Durant's teammates haven't been able to replace Westbrook. Instead, they've barely managed to match him. Reggie Jackson and the rest of the Thunder have assisted Durant on 31.1 percent of his shot attempts combined -- the exact percentage Westbrook was creating for him on his own. Durant's therefore shouldering a huge burden, but steamrolling through the road block. Durant has raised his shooting percentage and assists while also lowering his turnovers per game, despite being the primary focus of opponents and handling the ball more. He's attempting more field goals and free throws per game and his true shooting percentage has actually gone up in Westbrook's absence. No one should be surprised his scoring numbers have seen a bump, but improving his efficiency along the way is a testament to how unstoppable Durant has been.
This is what MVP seasons are made of. Huge scoring outbursts, winning tough games and every statistic to back up the narrative. Durant is doing it all, and his latest tear through the NBA will weigh heavily when it's time to crown a new MVP. Westbrook will eventually return and the NBA season hasn't even reached the All-Star break in February, but this stretch of phenomenal play is a declaration of supremacy. This is brilliant play from the same player who said he was tired of being No. 2 last April and hired his own personal analytics team to gain an edge. The same player who recently scoffed at LeBron saying he's "jealous" of Durant's shot attempts.
He can do whatever he wants.
Yes, LeBron can do anything.
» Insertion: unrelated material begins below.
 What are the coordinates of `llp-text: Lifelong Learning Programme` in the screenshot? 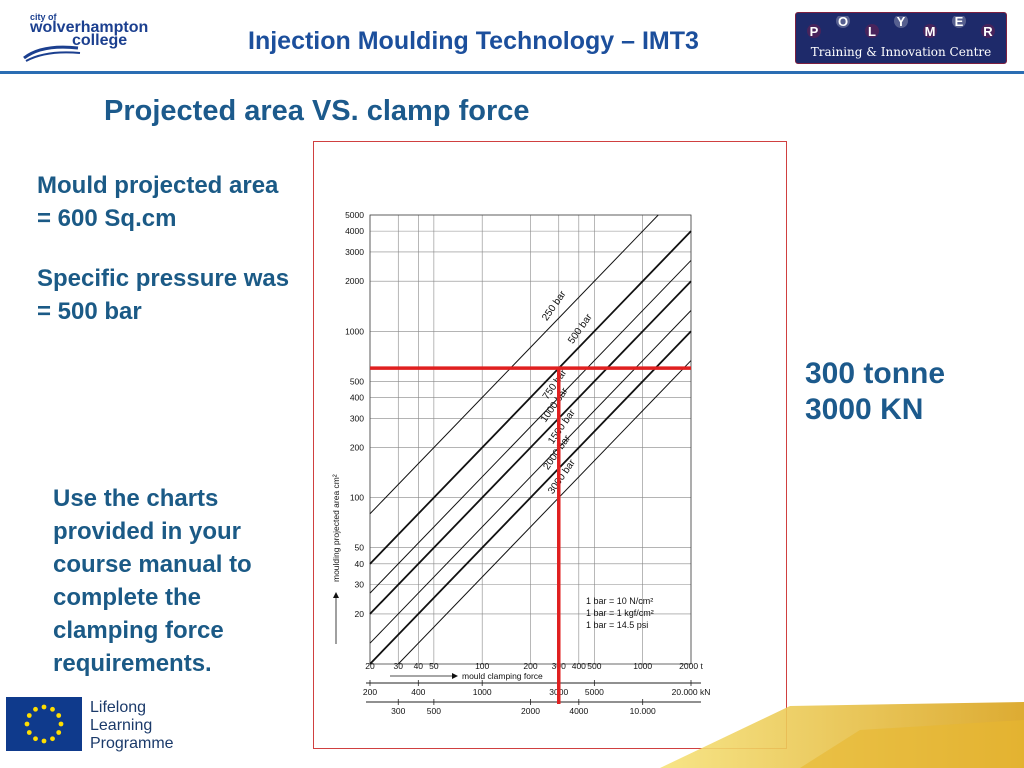 It's located at (132, 726).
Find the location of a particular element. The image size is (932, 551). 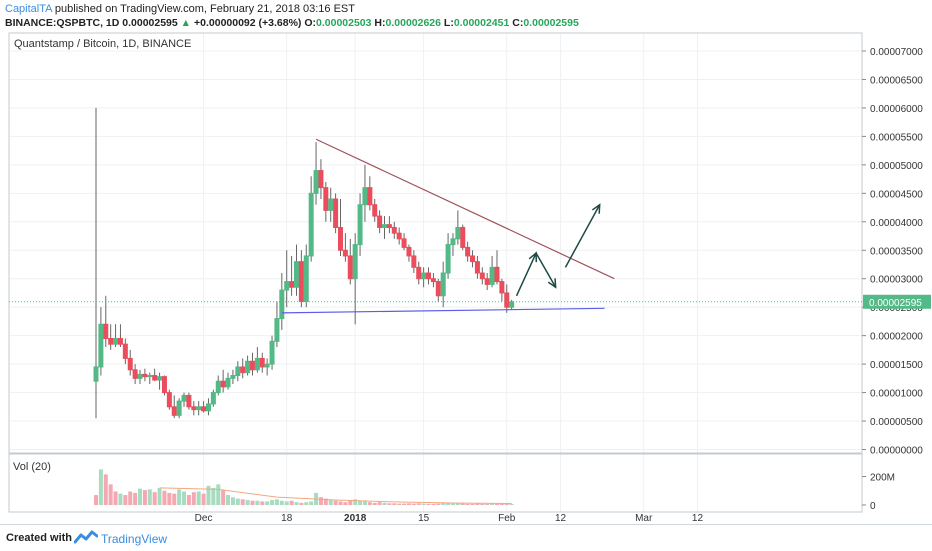

vol-tick-label: 0 is located at coordinates (873, 506).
There's still half a season left, and taking the MVP away before the battle has concluded would be disrespectful to his incredible talent. Maybe he can lift his play and stop Miami from yawning through the season. It's happened before.
But Durant has played outstanding ball through the first half of the season. If he continues playing at this level, he's just 41 games away from earning his first MVP award.